From: Public Affairs
James Madison University’s East Campus Dining Hall has received a gold rating by the U.S. Green Building Council and is the first LEED-certified building on campus.
Leadership in Energy and Environmental Design is an internationally recognized rating system developed by the U.S. Green Building Council. Construction seeking LEED certification is rated on a 100-point scale. The point system was developed to improve building performance in energy savings, water efficiency, carbon dioxide emissions reduction, indoor environmental quality and stewardship of resources. The GBC states that the system is flexible enough to apply to all building types, commercial as well as residential.
There are four LEED categories. The minimum score to be LEED certified is 26 to 32 points. Buildings that get 33 to 38 points earn a silver rating. A gold rating is awarded for 39 to 51 points and a platinum rating is awarded for buildings scoring more than 52 points.
The East Campus Dining Hall received 39 points. The building scored highest for indoor environmental quality, receiving 12 of 15 possible points. It also received nine points for being built on a sustainable site and a perfect five points in the innovation and design process category.

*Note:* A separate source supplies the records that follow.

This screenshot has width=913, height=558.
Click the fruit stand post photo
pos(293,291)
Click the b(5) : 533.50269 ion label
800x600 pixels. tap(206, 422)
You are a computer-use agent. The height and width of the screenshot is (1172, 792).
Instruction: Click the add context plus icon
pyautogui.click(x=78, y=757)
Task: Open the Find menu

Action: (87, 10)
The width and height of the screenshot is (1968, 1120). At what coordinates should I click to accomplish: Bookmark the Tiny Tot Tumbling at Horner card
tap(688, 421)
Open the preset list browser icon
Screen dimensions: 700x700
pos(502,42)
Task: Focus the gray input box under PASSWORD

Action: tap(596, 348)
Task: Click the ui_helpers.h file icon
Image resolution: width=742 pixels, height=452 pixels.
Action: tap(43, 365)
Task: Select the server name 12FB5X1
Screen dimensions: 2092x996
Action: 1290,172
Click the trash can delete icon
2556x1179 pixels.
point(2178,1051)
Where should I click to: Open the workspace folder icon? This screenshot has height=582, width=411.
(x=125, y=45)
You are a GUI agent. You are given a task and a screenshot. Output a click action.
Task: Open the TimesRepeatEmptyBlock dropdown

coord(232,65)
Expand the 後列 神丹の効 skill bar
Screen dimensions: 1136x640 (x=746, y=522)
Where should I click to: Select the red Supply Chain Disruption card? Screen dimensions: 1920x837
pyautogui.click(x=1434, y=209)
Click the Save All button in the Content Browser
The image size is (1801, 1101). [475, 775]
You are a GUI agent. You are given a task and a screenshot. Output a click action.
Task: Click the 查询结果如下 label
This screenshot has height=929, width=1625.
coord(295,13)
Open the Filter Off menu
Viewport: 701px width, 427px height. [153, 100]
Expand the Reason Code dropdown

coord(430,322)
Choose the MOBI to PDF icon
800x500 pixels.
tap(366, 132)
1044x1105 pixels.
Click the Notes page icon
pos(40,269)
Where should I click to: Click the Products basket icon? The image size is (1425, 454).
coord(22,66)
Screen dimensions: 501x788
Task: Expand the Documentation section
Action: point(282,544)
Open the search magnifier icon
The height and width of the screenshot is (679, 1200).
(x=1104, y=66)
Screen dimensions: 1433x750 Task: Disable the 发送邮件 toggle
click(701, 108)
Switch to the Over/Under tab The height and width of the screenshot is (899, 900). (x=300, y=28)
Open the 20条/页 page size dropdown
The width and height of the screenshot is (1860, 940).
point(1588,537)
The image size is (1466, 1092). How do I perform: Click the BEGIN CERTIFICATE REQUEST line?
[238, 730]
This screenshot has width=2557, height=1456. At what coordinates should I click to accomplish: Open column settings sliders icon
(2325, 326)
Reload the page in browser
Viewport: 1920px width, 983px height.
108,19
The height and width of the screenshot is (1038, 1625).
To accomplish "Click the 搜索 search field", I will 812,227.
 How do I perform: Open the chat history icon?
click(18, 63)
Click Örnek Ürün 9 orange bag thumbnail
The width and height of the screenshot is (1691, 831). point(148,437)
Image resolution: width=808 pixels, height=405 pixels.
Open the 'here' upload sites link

The building also received three points for water efficiency, six points for energy and atmosphere, and four points for materials and resources.
The gold rating for the East Campus Dining Hall comes on the heels of The Princeton Review naming JMU one of the country’s most environmentally responsible colleges in its first, “The Princeton Review’s Guide to 286 Green Colleges.” The guide was published April 22. The university also earned a Governor’s Environmental Excellence Award on April 7.
JMU’s Institute for Stewardship of the Natural World coordinates the environmental stewardship efforts across campus. Those efforts, in addition to securing LEED certification of the East Campus Dining Hall, have led to the introduction of a farmer’s market on campus, a transportation program in which 100 percent of vehicles are classified as alternative fuel operating, and a training and development series covering everything from "greening" your office to campus water stewardship.